Interesting campaign promise; I think the end of the Cold War gave politicians the green light to slash defense budgets, and the CIA's as well. A double edge sword.


message 27: by Bentley, Group Founder, Leader, Chief (new)

Bentley | 44291 comments Mod
I guess I remember the promise to cut back on government and I guess that meant the CIA as well.


message 28: by Vincent (new)

Vincent (vpbrancato) | 1248 comments considering all the discussion here of Clinton - lack of attention to Ames & the question of management etc in the cia i have to wonder how active the discussion of the upcoming "my life" will be

My Life by Bill Clinton Bill Clinton Bill Clinton

the cia seems to have been at a high level of govt arrogance in that failure to control their dept was incredibe - that (pg 520) "no one would be dismissed or demoted" is a luxury we couldn't afford - it is so typical of too many govt agencies

i also see a lot of Clinton fanism in the preceeding paragraphs - i think that Bentley calling Clinton "neglectful" on Lewinsky is far off base. it was in my view selfish, incompetent and (even if for whatever reason personally uncontrolable) it changed his power for the rest of his presidency - diluted what he could accomplish and helped pave the road for the Bush victory in my view.


message 29: by Bryan (new)

Bryan Craig Vince: we will a great opportunity to discuss Clinton outside of the CIA in our Presidential Series.

I got the impression Clinton did have a hard time getting and holding onto a Director, nothing too unusual there, but in a way, I was disappointed.
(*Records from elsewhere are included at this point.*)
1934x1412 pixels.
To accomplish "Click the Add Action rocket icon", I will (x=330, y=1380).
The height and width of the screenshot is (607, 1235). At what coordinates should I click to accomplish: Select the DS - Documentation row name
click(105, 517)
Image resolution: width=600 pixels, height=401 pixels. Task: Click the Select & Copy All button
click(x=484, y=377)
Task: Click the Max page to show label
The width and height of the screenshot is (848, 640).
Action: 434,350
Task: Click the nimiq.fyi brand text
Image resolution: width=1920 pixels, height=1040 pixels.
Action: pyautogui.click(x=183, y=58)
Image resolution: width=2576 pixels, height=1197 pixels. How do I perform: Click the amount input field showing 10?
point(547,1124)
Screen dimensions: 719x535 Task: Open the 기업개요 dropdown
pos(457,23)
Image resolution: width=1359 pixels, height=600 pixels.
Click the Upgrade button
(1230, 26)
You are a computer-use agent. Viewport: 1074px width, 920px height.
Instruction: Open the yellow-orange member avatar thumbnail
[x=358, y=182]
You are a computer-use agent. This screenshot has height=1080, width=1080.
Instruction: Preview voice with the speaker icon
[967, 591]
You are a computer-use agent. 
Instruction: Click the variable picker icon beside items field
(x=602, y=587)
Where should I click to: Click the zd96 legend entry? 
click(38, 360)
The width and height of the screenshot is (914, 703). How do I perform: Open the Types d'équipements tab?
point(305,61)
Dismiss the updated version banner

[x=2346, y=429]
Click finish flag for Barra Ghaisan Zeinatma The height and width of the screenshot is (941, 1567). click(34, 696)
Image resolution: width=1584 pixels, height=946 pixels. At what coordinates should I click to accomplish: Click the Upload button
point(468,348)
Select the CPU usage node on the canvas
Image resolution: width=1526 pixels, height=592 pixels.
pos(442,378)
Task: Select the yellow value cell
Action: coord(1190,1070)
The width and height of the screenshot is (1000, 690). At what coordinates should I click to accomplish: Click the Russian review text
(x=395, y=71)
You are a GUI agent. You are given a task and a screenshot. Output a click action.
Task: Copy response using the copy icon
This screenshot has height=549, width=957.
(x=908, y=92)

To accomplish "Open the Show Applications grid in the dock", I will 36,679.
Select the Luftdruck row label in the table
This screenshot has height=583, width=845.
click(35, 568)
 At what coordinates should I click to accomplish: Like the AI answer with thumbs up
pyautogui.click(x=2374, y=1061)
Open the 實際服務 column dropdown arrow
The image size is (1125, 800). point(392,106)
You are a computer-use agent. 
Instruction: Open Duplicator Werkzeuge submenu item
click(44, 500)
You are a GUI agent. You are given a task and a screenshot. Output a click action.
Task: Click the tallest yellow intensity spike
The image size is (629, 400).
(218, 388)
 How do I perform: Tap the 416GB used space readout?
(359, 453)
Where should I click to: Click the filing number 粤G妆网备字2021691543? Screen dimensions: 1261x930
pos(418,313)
Maybe his foreign affairs inexperience showed? Who knows, maybe a great CIA director could only do so much.

I wouldn't blame Clinton on Ames; I think it could fall under any presidential administration. It just shows you how bad the CIA had become in the core. I do wish it was covered even more in the book, though.


message 30: by Bentley, Group Founder, Leader, Chief (new)

Bentley | 44291 comments Mod
Vince wrote: "considering all the discussion here of Clinton - lack of attention to Ames & the question of management etc in the cia i have to wonder how active the discussion of the upcoming "my life" will be
..."


Vince you are quite hard on Clinton and Bryan is correct about when and how that book will be covered. Thank you for trying to add the correct citation but the author's link is missing

My Life by Bill Clinton Bill Clinton Bill Clinton


message 31: by Bentley, Group Founder, Leader, Chief (new)

Bentley | 44291 comments Mod
Also Vince I stand by my assessment of Clinton and the situation and feel that the other matter should not define his presidency although it did

I do think he helped Gore lose because of the backlash however. But oddly enough if he had been able to run for a third term himself I think he still would have won.